-- Begin --
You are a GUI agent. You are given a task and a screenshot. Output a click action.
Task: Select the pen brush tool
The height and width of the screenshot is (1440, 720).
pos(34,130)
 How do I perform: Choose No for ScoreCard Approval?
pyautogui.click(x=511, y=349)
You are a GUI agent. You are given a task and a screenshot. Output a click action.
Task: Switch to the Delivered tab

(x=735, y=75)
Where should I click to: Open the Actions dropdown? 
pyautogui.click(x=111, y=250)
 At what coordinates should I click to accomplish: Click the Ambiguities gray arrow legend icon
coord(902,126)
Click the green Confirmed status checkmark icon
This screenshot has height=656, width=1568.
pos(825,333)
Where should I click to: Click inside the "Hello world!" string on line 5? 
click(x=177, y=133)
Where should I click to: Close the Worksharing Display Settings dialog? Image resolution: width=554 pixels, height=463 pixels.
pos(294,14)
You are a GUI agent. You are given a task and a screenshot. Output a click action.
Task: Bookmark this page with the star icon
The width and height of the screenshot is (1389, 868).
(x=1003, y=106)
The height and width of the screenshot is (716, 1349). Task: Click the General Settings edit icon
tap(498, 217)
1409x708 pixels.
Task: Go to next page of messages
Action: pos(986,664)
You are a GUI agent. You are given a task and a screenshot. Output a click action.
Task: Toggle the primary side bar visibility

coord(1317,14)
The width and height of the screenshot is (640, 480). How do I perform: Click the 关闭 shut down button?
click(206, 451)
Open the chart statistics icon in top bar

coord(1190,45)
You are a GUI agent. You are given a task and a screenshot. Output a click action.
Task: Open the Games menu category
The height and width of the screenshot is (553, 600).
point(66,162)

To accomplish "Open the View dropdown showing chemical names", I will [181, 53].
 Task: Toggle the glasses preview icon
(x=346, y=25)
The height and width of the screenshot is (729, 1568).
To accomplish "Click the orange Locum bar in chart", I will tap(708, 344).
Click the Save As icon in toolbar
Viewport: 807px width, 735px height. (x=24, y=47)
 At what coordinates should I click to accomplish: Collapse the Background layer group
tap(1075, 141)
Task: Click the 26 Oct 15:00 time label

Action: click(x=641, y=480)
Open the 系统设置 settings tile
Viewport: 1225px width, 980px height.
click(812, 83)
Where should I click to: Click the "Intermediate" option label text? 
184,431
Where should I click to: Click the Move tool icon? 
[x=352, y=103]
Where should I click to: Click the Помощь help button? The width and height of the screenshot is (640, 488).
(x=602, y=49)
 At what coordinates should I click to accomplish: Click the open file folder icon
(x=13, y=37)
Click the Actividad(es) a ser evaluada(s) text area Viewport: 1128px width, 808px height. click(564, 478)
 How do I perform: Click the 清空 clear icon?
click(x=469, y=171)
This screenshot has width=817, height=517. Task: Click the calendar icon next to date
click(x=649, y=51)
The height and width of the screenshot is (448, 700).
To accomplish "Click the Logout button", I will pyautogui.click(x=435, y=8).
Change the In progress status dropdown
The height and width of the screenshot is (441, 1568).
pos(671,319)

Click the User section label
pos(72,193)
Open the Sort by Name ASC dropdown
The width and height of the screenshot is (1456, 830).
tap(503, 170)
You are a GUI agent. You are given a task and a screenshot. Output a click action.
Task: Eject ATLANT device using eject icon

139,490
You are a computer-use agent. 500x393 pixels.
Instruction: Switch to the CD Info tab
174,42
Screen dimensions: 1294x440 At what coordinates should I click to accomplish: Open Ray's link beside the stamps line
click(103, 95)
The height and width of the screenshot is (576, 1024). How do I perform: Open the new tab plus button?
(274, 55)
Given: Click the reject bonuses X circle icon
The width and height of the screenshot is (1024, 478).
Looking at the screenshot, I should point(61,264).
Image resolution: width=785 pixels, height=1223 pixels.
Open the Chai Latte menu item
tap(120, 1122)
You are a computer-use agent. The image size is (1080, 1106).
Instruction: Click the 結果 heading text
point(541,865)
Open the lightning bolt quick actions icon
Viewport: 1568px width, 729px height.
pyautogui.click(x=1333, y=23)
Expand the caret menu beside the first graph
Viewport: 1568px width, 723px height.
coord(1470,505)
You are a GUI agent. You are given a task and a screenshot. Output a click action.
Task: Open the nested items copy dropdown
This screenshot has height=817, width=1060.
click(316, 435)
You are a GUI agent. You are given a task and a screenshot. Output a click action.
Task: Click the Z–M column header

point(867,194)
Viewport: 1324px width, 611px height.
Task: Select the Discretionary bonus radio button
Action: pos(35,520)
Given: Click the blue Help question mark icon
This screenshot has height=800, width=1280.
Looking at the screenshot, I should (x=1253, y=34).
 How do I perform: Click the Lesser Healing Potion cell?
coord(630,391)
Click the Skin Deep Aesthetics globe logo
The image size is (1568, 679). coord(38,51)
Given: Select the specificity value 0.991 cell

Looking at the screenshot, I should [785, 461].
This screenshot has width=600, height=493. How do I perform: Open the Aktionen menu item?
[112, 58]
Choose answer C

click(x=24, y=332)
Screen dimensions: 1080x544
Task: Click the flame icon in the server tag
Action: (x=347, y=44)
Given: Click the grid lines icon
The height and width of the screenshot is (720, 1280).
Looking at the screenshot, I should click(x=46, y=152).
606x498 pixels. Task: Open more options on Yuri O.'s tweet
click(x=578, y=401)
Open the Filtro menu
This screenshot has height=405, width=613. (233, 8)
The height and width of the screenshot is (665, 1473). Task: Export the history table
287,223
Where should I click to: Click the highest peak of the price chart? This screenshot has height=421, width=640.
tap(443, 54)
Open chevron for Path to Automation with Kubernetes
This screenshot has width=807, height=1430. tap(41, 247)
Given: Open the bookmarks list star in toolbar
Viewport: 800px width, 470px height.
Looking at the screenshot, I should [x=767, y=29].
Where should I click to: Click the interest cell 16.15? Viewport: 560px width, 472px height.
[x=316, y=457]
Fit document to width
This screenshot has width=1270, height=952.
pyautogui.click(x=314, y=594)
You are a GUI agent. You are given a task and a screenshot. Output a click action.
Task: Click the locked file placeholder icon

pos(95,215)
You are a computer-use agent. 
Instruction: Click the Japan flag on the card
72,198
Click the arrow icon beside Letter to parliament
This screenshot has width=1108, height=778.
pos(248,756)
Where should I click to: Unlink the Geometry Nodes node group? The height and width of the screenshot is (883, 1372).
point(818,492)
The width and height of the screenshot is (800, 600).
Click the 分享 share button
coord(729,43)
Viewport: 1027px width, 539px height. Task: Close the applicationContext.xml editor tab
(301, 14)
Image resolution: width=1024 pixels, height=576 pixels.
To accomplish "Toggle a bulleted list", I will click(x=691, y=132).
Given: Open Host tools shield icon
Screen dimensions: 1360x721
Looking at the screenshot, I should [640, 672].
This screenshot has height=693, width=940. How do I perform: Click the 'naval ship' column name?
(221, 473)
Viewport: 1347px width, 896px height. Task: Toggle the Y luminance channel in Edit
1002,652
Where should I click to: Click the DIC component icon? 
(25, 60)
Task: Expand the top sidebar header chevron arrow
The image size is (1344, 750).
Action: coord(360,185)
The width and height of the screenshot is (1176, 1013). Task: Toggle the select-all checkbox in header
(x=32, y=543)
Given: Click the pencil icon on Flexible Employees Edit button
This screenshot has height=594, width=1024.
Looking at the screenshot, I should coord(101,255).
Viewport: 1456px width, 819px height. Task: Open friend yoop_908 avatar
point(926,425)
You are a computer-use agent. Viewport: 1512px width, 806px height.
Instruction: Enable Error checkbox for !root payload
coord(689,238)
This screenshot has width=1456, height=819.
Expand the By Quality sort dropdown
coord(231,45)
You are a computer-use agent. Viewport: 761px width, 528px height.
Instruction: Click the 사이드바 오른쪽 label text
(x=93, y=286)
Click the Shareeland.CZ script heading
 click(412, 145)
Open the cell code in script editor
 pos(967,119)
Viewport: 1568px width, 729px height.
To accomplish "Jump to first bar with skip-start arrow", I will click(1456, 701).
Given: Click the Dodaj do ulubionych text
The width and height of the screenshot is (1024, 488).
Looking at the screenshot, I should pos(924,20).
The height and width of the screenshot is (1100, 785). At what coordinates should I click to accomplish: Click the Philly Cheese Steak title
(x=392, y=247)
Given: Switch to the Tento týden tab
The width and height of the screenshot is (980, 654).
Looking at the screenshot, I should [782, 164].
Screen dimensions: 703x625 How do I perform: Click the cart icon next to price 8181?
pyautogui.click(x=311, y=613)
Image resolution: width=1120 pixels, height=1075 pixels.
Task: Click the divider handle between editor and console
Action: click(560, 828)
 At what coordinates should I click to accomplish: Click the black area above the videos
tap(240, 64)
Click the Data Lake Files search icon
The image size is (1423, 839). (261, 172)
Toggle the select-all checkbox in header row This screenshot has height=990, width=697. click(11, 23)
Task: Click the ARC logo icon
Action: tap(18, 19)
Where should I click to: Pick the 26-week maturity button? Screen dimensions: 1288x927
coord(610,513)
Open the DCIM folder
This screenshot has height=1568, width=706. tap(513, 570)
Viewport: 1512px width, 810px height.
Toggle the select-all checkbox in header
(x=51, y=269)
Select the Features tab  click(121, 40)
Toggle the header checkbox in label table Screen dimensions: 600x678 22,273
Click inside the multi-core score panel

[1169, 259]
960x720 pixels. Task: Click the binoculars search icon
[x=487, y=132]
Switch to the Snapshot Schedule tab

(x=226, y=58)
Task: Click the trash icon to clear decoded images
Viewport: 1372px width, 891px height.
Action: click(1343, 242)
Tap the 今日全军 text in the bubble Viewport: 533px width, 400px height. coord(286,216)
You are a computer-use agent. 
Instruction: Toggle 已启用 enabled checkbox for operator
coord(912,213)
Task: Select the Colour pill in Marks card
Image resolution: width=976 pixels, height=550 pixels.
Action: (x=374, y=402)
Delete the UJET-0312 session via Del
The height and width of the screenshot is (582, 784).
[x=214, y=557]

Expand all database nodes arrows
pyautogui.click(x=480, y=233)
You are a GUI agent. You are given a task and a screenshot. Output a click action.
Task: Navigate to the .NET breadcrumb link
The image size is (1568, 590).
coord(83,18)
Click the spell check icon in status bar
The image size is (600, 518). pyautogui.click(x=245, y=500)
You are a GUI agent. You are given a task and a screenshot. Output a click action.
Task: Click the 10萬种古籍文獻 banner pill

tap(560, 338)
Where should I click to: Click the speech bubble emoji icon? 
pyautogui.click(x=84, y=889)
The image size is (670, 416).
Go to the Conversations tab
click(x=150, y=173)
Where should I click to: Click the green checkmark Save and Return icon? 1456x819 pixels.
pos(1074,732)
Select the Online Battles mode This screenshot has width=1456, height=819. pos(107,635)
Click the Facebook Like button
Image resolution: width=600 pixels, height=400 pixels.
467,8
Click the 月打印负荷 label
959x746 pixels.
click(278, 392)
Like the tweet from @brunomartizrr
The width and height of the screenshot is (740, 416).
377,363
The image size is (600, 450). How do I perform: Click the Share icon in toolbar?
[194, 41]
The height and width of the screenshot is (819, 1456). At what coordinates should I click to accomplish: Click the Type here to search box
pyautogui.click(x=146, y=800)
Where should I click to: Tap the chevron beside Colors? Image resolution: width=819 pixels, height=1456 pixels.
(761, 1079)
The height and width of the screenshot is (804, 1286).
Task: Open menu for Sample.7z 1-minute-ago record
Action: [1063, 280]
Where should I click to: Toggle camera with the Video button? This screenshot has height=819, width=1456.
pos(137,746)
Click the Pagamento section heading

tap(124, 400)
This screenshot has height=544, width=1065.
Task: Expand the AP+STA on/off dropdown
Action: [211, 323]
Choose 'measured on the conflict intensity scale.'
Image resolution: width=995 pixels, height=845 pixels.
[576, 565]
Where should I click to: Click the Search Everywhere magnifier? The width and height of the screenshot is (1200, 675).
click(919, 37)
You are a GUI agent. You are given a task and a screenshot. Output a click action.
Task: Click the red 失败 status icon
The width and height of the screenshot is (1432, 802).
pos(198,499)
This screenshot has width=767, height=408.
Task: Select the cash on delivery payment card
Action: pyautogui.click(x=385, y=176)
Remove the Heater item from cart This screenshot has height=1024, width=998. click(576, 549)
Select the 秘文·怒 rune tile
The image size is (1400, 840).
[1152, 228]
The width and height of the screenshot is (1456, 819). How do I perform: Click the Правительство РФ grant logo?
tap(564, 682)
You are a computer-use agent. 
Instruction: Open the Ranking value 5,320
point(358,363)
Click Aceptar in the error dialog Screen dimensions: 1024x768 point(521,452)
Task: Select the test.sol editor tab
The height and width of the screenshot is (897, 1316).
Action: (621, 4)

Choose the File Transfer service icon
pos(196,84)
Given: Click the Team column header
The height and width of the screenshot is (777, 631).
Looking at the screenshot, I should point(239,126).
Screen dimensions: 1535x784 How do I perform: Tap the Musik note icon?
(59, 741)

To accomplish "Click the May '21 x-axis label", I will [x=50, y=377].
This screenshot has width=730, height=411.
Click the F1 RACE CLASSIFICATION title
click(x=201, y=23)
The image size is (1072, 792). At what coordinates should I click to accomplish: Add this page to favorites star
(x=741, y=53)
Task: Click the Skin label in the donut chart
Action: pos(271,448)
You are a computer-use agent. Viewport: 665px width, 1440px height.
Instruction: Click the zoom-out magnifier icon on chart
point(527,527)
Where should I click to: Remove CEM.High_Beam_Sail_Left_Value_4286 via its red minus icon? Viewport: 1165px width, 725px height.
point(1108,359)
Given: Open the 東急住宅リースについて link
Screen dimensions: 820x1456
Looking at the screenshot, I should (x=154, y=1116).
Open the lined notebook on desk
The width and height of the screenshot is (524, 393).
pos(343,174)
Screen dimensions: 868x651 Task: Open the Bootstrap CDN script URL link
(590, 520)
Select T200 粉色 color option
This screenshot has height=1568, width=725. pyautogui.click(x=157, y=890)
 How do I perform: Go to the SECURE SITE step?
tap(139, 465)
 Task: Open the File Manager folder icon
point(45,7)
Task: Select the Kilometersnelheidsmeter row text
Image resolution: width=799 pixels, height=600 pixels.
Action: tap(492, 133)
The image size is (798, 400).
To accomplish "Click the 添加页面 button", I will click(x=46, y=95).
-- End --
GIVEN INSTRUCTION.
Rewrite everything from the line containing "Like the tweet from @brunomartizrr" down to the line containing "pyautogui.click(x=146, y=800)", putting "Share button" in place of "Share icon" and changing nothing else.

WRITTEN REPLY.
Like the tweet from @brunomartizrr
The width and height of the screenshot is (740, 416).
377,363
The image size is (600, 450). How do I perform: Click the Share button in toolbar?
[194, 41]
The height and width of the screenshot is (819, 1456). At what coordinates should I click to accomplish: Click the Type here to search box
pyautogui.click(x=146, y=800)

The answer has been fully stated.